After Jaime (Kavita Jariwala) breaks up with her boyfriend of six years, almost every man with whom she’s shared more than one conversation suddenly professes their love for her in writer/director Jonathan Smith’s film, Guy Friends.

It’s a funny concept – the idea that men and women can’t be friends because all men want from their female friendships are relationships. Of course, just to throw us off our game a bit, Jamie’s closest friend is Ted (Justin Clark), who happens to be in love with Sandy (Katie Muldowney). In the midst of all the men throwing themselves at Jaime, Ted is a refreshing breath of normality. And Sandy provides the reality check Jamie needs to deal with her guy friends.

Smith’s writing is winning. The repetition of the men’s confessions of undying affection for Jamie lends itself to the bizarre nightmare Jamie finds herself in after her break up. She wants someone to listen to her as she mourns the loss of the man she thought was in it for the long haul, but these guys, these “friends”, all have tunnel vision. It’s as funny as it is annoying.

The overall feel of the film is less effective. The good script is hampered by a series of lackluster performances. Act breaks in the form of a documentary film interviewing women about their friendships are superfluous. They’re ham-fisted efforts to highlight the value of female friendship, something that’s balanced well in the actual film.

Jariwala bring a certain “every woman” quality to Jamie, but she’s not quite strong enough to carry the film.
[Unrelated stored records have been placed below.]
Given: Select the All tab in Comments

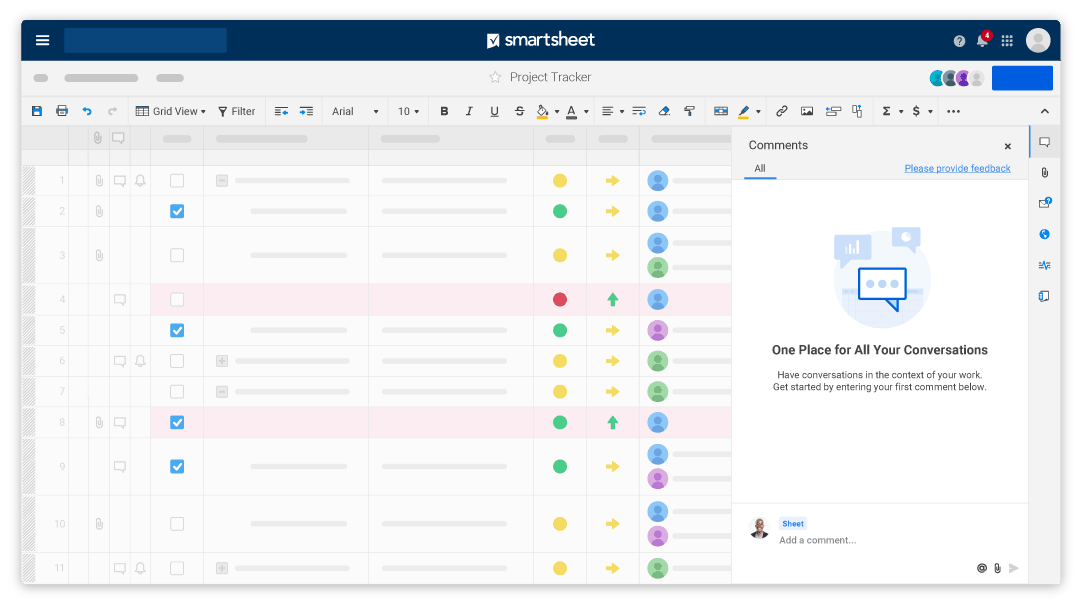Looking at the screenshot, I should (x=760, y=169).
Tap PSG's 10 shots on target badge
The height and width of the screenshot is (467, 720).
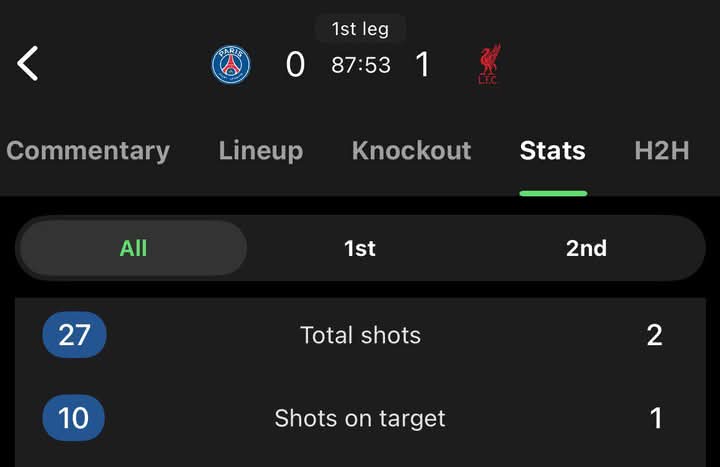click(74, 418)
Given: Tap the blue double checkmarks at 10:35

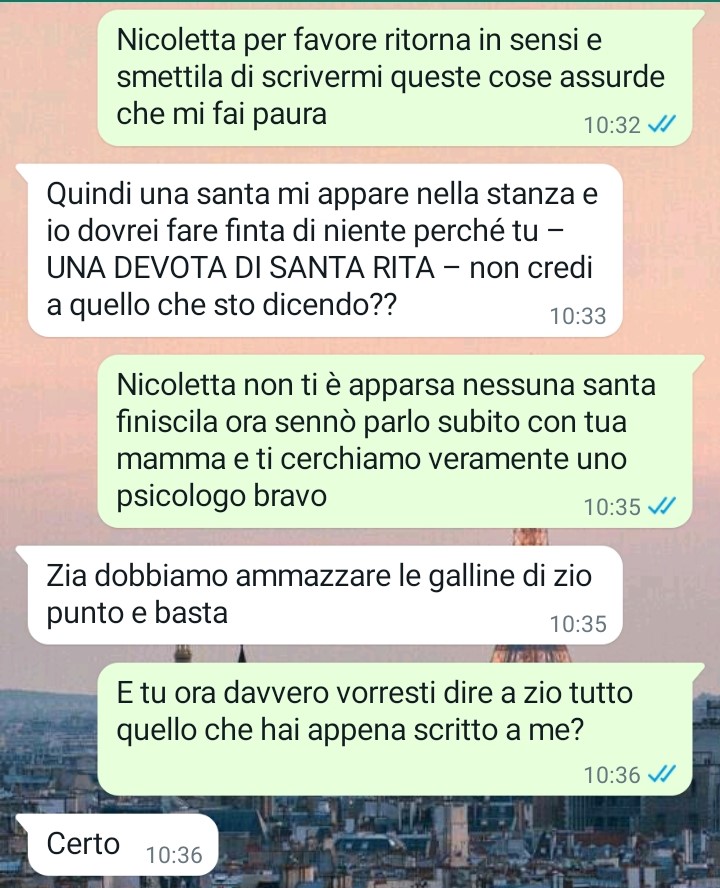Looking at the screenshot, I should (661, 506).
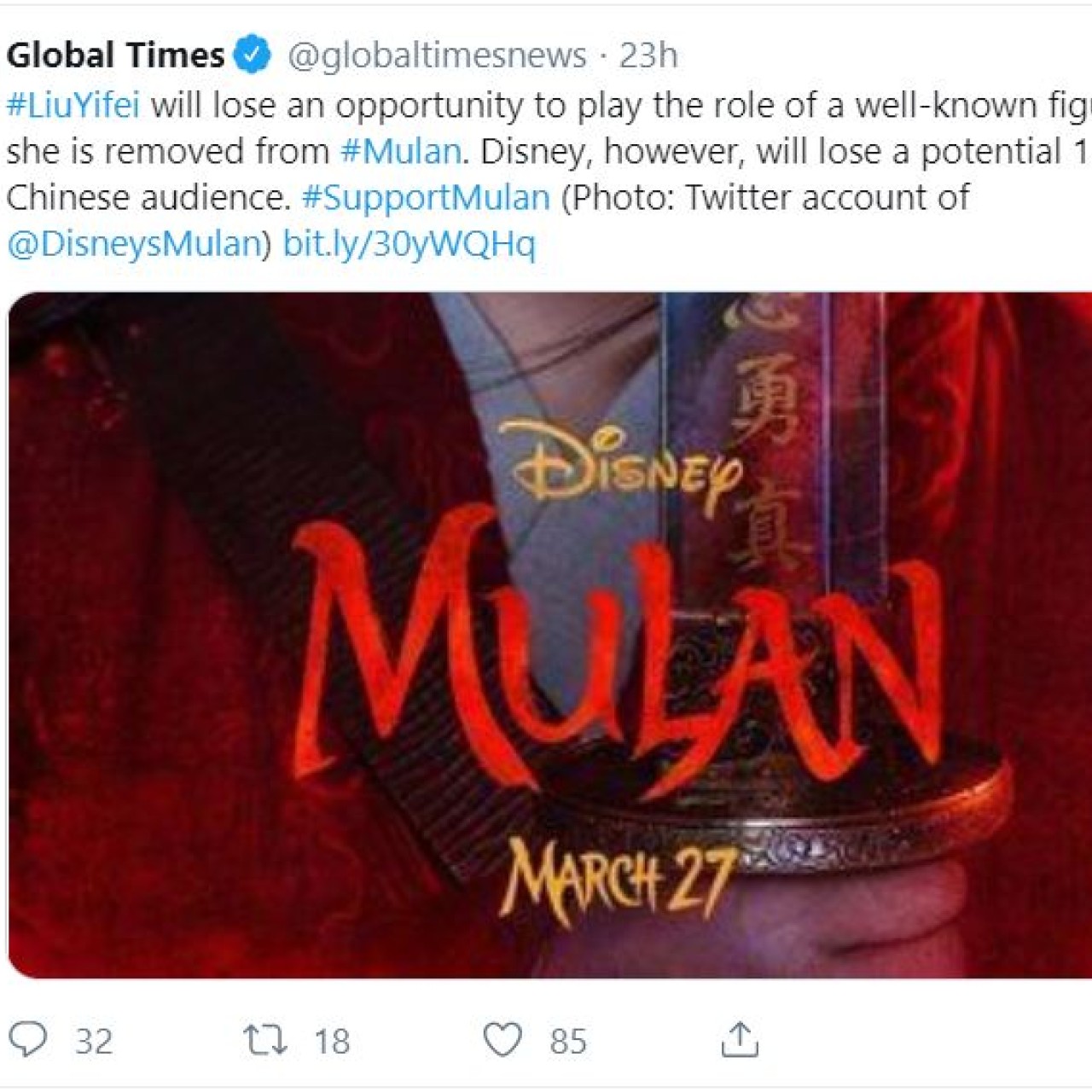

While most of the dialogue is great and aided by funny jokes, some of it stumbles over its unnaturalness. Several characters are introduced who aren’t given enough time to differentiate themselves. While this works for the guy friends (not ideal, but acceptable), it doesn’t work as well for the women who enter Jaime’s life. It’s hard to understand why they’re in the film in the first place.

But the film is enjoyable even so. Jamie is a well-rounded, believable character. Her confusion and innocence in finding out how her guy friends really feel is relatable. You’ve either been where Jamie is, known a guy like her guy friends, or have been that guy (even if you won’t admit it). Smith’s film is an imperfect but humorous look at how one woman deals with these guy friends.